Ai bollettini di guerra siamo tutti abituati. Così come siamo abituati al male. Il nostro cuore pare anestetizzato, incapace di sentire. Quando muore un bambino il primo pensiero è “perché? Perché proprio lui? Cosa ha fatto di male? Se un Dio c’è perché permette ciò?”. Tutte queste domande sono lecite, sono umane. Non capiremo mai fino in fondo se c’è una risposta. Eppure pensando a quel bambino mi sento di affermare che la sua vita –e la sua morte- non sono state vane.
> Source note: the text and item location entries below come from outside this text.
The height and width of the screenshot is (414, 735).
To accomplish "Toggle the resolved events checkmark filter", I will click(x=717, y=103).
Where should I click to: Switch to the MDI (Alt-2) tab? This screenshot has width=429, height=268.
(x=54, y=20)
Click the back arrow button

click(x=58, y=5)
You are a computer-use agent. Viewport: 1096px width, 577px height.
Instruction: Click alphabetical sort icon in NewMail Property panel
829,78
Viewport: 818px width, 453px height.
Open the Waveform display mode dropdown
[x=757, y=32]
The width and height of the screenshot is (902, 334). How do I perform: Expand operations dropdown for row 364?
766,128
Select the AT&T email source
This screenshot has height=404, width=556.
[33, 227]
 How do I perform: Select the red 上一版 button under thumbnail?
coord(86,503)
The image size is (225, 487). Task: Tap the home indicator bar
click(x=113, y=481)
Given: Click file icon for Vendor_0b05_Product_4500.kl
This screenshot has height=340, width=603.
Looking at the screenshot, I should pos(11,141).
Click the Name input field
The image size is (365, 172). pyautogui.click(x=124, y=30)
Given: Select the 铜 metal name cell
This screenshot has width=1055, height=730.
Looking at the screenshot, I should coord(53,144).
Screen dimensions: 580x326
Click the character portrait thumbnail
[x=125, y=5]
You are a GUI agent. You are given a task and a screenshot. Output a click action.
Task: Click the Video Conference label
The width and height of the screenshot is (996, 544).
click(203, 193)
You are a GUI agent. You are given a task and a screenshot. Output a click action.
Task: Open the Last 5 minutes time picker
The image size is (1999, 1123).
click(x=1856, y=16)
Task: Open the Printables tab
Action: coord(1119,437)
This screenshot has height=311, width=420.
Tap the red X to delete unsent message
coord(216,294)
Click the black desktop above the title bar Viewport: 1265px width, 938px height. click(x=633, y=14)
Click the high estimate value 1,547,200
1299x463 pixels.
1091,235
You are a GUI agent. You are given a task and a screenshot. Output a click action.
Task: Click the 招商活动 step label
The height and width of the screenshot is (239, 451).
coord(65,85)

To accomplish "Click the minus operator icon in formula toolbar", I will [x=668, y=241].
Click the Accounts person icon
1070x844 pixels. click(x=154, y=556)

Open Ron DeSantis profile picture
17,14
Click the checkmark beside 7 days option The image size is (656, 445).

Credo che quel bambino sia per tutti noi lo strumento che per almeno un attimo ci ha reso uomini. Ci ha riportato alla realtà, ha agito da antidoto alla durezza del nostro cuore che cerca sempre e solo una “tranquillità di facciata” e che fa finta di non vedere il dramma che milioni di persone stanno vivendo. Quelle persone che qualcuno crede possano rovinare il nostro già precario equilibrio.

Non so se tra qualche giorno tutto sarà come prima. Probabilmente, sommersi come siamo dalle informazioni, molti si saranno dimenticati. Altri invece se lo ricorderanno per sempre e dovranno dire grazie a quel bambino per averli fatti tornare uomini. Nei giorni scorsi ho assistito ad un incontro in cui un dottore ha detto che per essere dei grandi medici bisogna sapersi commuovere e condividere il dolore dell’altro. Ecco, il punto è proprio questo: a qualsiasi livello, dalla politica al più umile dei lavori, questa condizione è necessaria. Solo così riusciremo ad affrontare la vita. Solo con quello sguardo riusciremo ad affrontare umanamente le sfide che oggi ci troviamo davanti. La morte di quel bambino ha preso significato.